O Espírito Santo e a missão da Igreja na Ásia

18. O Espírito que Se movia sobre a Ásia no tempo dos Patriarcas e dos profetas e, ainda mais vigorosamente, no tempo de Jesus Cristo e da Igreja antiga, move-Se agora entre os cristãos asiáticos, fortalecendo o testemunho da sua fé no meio dos povos, culturas e religiões do Continente. Tal como o esplêndido diálogo de amor entre Deus e o homem foi preparado pelo Espírito e realizado em terra asiática no mistério de Cristo, assim também o diálogo entre o Salvador e os povos do Continente continua hoje pelo poder do mesmo Espírito Santo, em acção na Igreja. Neste processo, Bispos, sacerdotes, religiosos e religiosas, leigos e leigas têm todos um papel essencial a desempenhar, recordando-se destas palavras de Jesus que são simultaneamente uma promessa e um mandato: «Ides receber uma força, a do Espírito Santo, que descerá sobre vós, e sereis minhas testemunhas em Jerusalém, por toda a Judeia e Samaria, e até aos confins do mundo» (Act 1, 8).

A Igreja está convencida de que, no mais íntimo dos povos, culturas e religiões da Ásia, há sede de «água viva» (cf. Jo 4, 10-15), uma sede que o próprio Espírito criou e que só Jesus Salvador pode saciar plenamente. A Igreja vê o Espírito Santo continuar a preparar os povos da Ásia para o diálogo de salvação com o Salvador de todos. Guiada pelo Espírito na sua missão de serviço e de amor, a Igreja pode proporcionar um encontro entre Jesus Cristo e os povos da Ásia que suspiram pela vida em plenitude. Somente neste encontro se funda a possibilidade de ter aquela água viva que jorra para a vida eterna, nomeadamente o conhecimento do único Deus verdadeiro e de Jesus Cristo que Ele enviou (cf. Jo 17, 3).

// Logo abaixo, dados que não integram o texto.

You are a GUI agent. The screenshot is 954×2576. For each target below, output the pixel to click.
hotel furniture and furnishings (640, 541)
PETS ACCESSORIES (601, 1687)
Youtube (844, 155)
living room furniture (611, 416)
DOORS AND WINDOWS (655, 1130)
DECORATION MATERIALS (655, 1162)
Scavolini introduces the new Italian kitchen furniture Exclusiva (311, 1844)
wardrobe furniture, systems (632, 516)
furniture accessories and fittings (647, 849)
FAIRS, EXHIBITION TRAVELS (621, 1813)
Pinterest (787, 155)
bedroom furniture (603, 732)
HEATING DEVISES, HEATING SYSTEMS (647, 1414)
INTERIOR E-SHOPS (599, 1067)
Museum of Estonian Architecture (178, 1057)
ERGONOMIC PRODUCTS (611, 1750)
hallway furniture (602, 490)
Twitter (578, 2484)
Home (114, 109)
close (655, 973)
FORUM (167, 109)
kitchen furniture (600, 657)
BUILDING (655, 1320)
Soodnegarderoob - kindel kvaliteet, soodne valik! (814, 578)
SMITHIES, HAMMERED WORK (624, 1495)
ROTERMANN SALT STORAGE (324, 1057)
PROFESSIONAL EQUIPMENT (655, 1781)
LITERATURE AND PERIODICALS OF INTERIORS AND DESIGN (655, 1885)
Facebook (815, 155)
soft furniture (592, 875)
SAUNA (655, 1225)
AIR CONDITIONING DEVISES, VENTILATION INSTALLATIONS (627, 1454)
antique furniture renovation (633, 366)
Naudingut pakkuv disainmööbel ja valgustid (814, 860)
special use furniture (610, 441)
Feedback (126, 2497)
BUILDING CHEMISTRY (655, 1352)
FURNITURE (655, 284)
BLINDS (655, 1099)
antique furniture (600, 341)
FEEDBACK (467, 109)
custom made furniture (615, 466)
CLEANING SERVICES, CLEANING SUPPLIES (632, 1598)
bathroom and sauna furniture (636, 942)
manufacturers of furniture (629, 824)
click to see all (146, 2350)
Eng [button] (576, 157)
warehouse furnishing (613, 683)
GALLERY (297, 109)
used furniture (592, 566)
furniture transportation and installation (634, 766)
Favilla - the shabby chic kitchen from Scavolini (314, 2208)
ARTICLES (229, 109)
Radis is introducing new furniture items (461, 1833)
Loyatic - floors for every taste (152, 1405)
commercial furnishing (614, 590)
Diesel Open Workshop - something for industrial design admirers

A Igreja bem sabe que só pode cumprir a sua missão obedecendo às inspirações do Espírito Santo. Destinada a ser um sinal e instrumento autêntico da acção do Espírito nas complexas realidades da Ásia, ela deve discernir, nas mais diversas circunstâncias do Continente, o apelo do Espírito para testemunhar, de forma nova e efectiva, Jesus Salvador. A verdade plena de Jesus e a salvação por Ele alcançada são sempre um dom, nunca o resultado do esforço humano. «O próprio Espírito atesta em união com o nosso espírito que somos filhos de Deus; filhos e igualmente herdeiros, herdeiros de Deus e co-herdeiros de Cristo» (Rom 8, 16-17). Por isso, a Igreja clama sem cessar: «Vinde, Espírito Santo; enchei os corações dos vossos fiéis e acendei neles o fogo do vosso amor». Este é o fogo que Jesus lança sobre a terra. A Igreja da Ásia compartilha o seu ardente desejo de ver este fogo ateado (cf. Lc 12, 49). Com tais sentimentos, os Padres Sinodais procuraram discernir as áreas principais de missão para a Igreja na Ásia ao cruzar o limiar do novo milénio.